Il est tard, très tard peut-être trop tard. Sous sa mansarde, l'eau dégouline de la fenêtre mal jointe. L'homme sujet à la chute vers le plus profond se vêt.
Il chausse son inséparable imperméable. Il ferme un à un les boutons et serre sa ceinture.
Il est prêt.
Une à une, il descend les marches. Six étages, c'est long. C'est long comme une vie sans sourire, sans rire, sans regard. C'est long comme une bouteille de champagne que l'on boit seul assis à sa table le soir de Noël.

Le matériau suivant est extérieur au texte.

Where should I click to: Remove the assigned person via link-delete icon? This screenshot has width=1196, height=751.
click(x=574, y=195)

Le voici arrivé au terme de Noël, de la bouteille, des regards, de l'escalier. Il sort du couloir et se retrouve dans la joie des autres, des illuminations de Noël, dans la rue qui va et qui vient.
La fine pluie qui tombe fait briller la cité avec ses poubelles et ses chiens qui crèvent comme des hommes. Les passants passent puisqu'ils ont à faire.

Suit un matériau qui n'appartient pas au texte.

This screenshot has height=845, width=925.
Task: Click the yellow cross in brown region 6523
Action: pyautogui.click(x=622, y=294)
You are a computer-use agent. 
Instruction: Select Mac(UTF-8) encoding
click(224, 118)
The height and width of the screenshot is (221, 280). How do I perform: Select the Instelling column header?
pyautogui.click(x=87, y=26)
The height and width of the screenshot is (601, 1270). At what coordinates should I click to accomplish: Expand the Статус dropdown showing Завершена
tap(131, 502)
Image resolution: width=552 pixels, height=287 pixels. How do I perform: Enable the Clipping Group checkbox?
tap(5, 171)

Et lui il marche vers l'inconnu qui s'offre a lui. Comme cette vision de l'autre coté de la rue. Elle est là, bleue de son regard, seule dans son imperméable fermé de ses boutons et de sa ceinture.
Marchant à contre sens. S'arrêtant soudain comme lui.
Le temps passa comme les passants ainsi sans doute longtemps. Puis, il a su qu'il devait traverser, franchir la vie, aller vers elle qu'il connaîtrait bientôt. Elle ne bougea pas lorsqu'il a traversé. Il allait vers elle.
L'auto n'a pu l'éviter et il s'est affalé comme ça bêtement sur la route. L'eau qui tombait faisait de curieux dessins avec le sang qui s'échappait de son corps.
Il est arrivé au terme de la bouteille, de Noël, de l'inconnue, de sa vie. Douze coups ont sonné, Douze coups. Et la vie s'est éteinte.